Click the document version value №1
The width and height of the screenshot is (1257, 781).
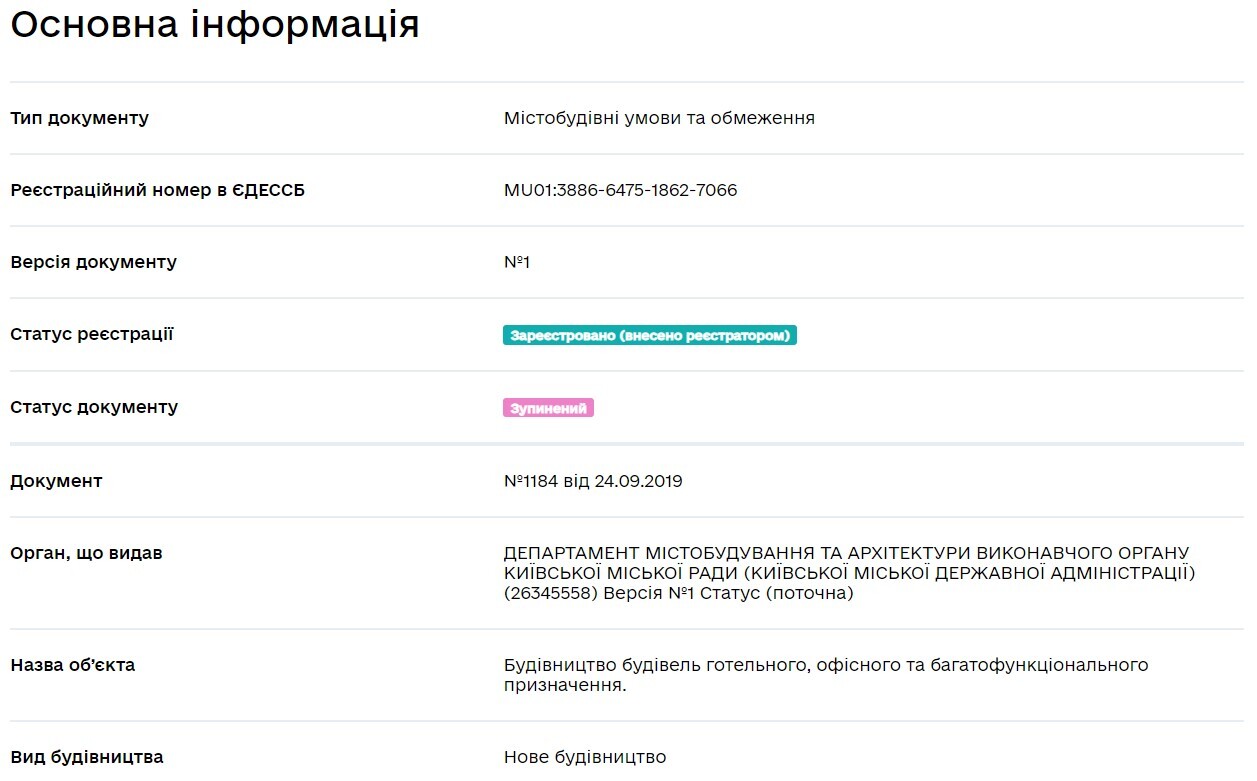516,262
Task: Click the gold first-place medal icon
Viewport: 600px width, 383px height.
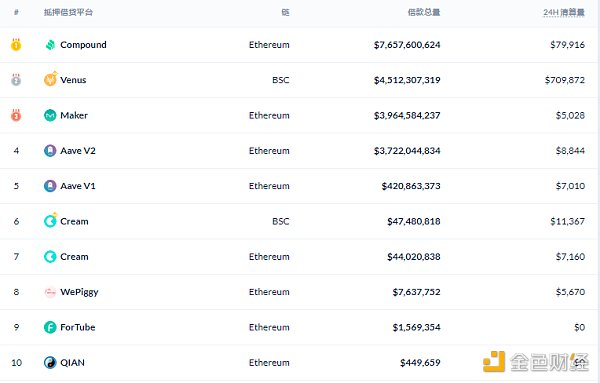Action: pyautogui.click(x=16, y=44)
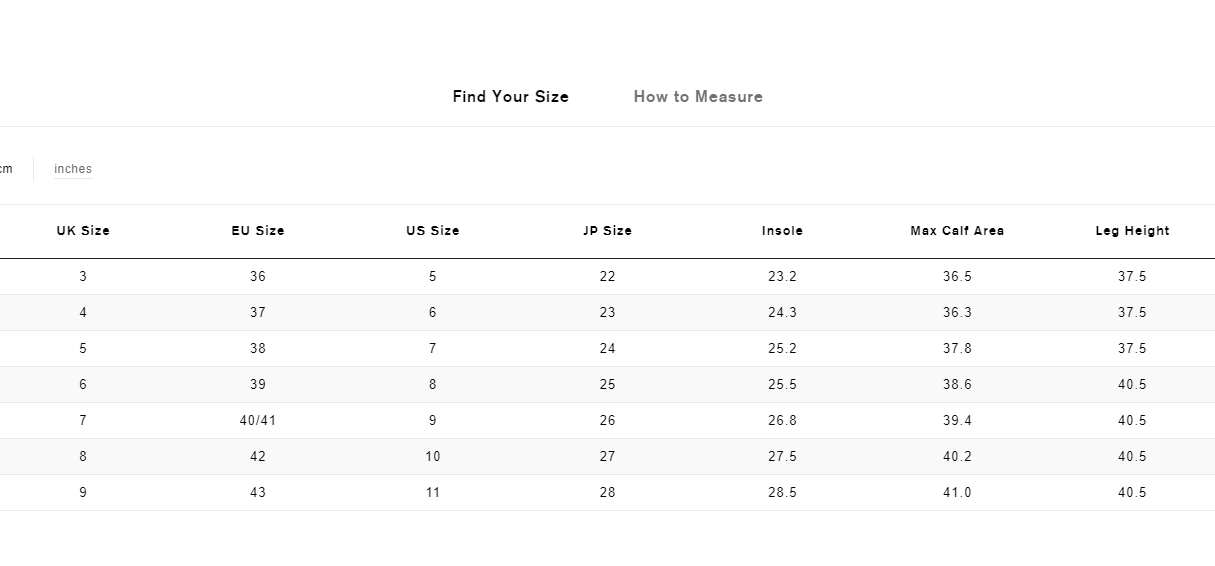The image size is (1215, 566).
Task: Select the UK size 9 row cell
Action: [x=83, y=493]
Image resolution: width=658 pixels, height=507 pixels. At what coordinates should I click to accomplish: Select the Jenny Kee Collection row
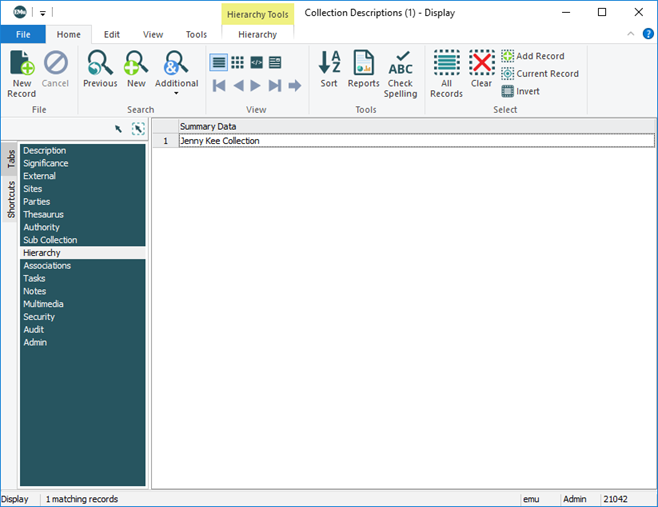[400, 141]
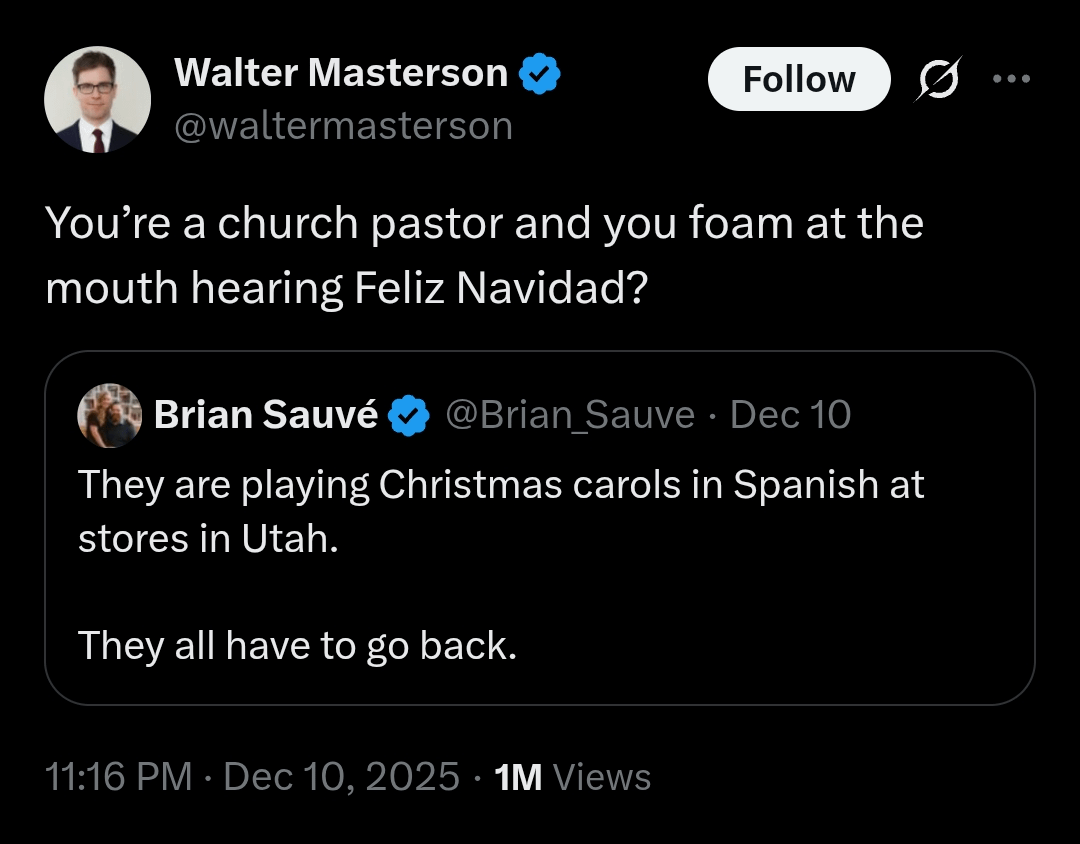
Task: Open the Grok explain-post icon
Action: tap(939, 79)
* * * * *
## What is needed
Retype all the records exactly and keep out every picture.

## Task response
Click the document version value №1
The width and height of the screenshot is (1257, 781).
516,262
Task: Click the gold first-place medal icon
Viewport: 600px width, 383px height.
Action: pyautogui.click(x=16, y=44)
The image size is (1215, 566).
Task: Select the UK size 9 row cell
Action: [x=83, y=493]
Image resolution: width=658 pixels, height=507 pixels. At what coordinates should I click to accomplish: Select the Jenny Kee Collection row
[400, 141]
Task: Open the Grok explain-post icon
Action: tap(939, 79)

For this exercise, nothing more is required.